Der Privatgutachter K. konzediert, dass eine Schichtdicke von 3 mm notwendig gewesen wäre (Stellungnahme vom 23.04.2008, S. 5, Bl. 414 d. A.). Der Privatgutachter P. bestätigt, dass die Kunststoffmodifizierte Dickbeschichtung zurzeit des Baus noch nicht in die Norm aufgenommen, aber Stand der Technik war. Sein Einwand, die Empfehlung der Auftragsdicke durch die Hersteller resultiere aus dem Wunsch nach dem Verkauf großer Mengen, und seine Vermutung, die Beschichtung sei ordnungsgemäß aufgebracht worden (Stellungnahme vom 24.11.2008, S. 2, Bl. 466 d.
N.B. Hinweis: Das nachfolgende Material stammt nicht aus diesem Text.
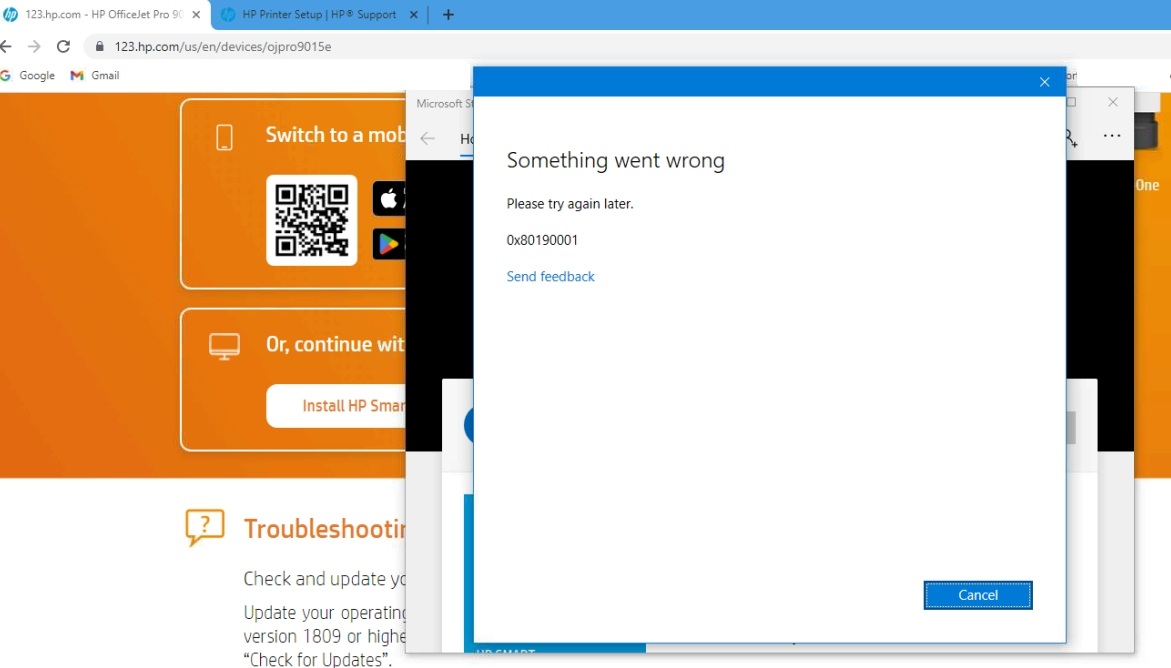
Task: Click the Microsoft Store back arrow
Action: coord(428,139)
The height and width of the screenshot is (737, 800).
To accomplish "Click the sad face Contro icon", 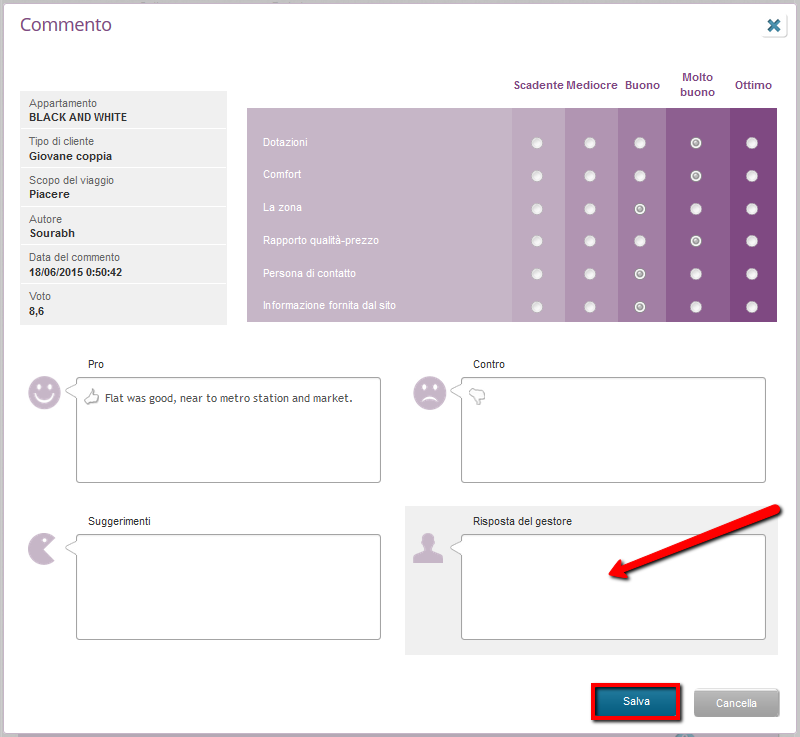I will 429,393.
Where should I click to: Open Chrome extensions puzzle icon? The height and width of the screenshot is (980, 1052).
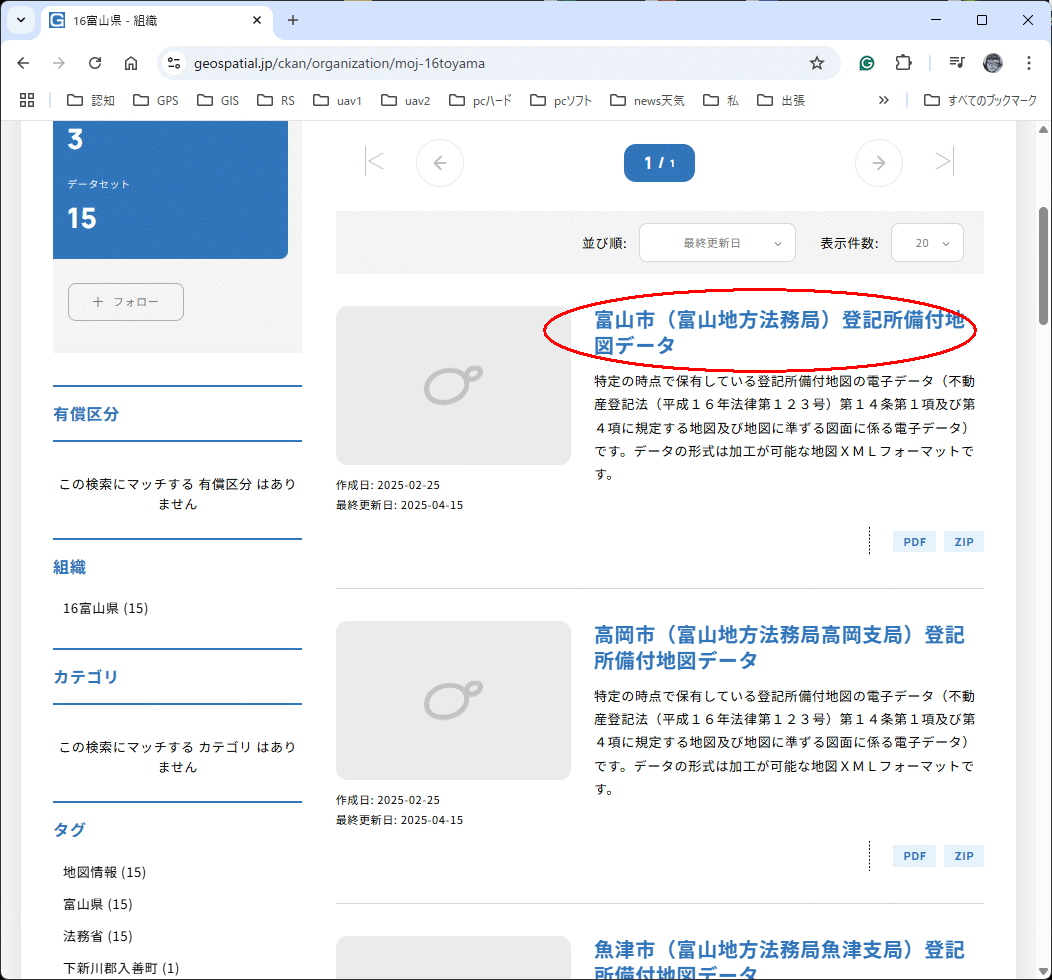pyautogui.click(x=903, y=63)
A., und vom 17.06.2009, S. 3, Bl. 503 d. A.), ist angesichts der Feststellungen der Sachverständigen vor Ort nicht stichhaltig.
f) Soweit der Privatgutachters P. Ausführungen zur Höhe der Mangelbeseitigungskosten aufgrund eines Angebots aus einer von ihm betreuten Mangelbeseitigung macht (Stellungnahme vom 05.02.2013, Bl. 734 – 745 d. A.), musste das Landgericht nicht zu einem niedrigeren Vorschuss kommen. Es ist nicht nachvollziehbar, dass er die Kosten der Planung nach dem JVEG statt nach der HOAI ermitteln will. Weiter fehlt in der Darstellung die Abdichtung der Kellersohle. Schließlich steht nicht fest, dass auch der WEG die dort angenommenen Preise angeboten werden. Zu Recht ist das Landgericht davon ausgegangen, dass eine genaue Berechnung der Mangelsbeseitigungskosten nicht notwendig ist, weil über den Vorschuss abzurechnen ist.
3. Weitere Einwendungen gegen das Urteil erhebt die Beklagte nicht. Auch der Senat hält die weiteren Ausführungen des Landgerichts für zutreffend.
Ergänzend ist anzumerken, dass die Anwendbarkeit des § 633 Abs. 3 BGB a. F. trotz der fehlenden Abnahme unproblematisch ist. Es ist nicht das allgemeine Leistungsstörungsrecht anzuwenden. Denn wenn ein Bauträger – wie hier – durch die Verwendung allgemeiner Geschäftsbedingungen den Eindruck erweckt, die Abnahme sei bereits erfolgt, kann er sich nach Treu und Glaube nicht darauf berufen, der Vertrag befinde sich noch in der Leistungsphase (BGH, Urteil vom 25.02.2016, VII ZR 49/15, Rn. 41 bei juris).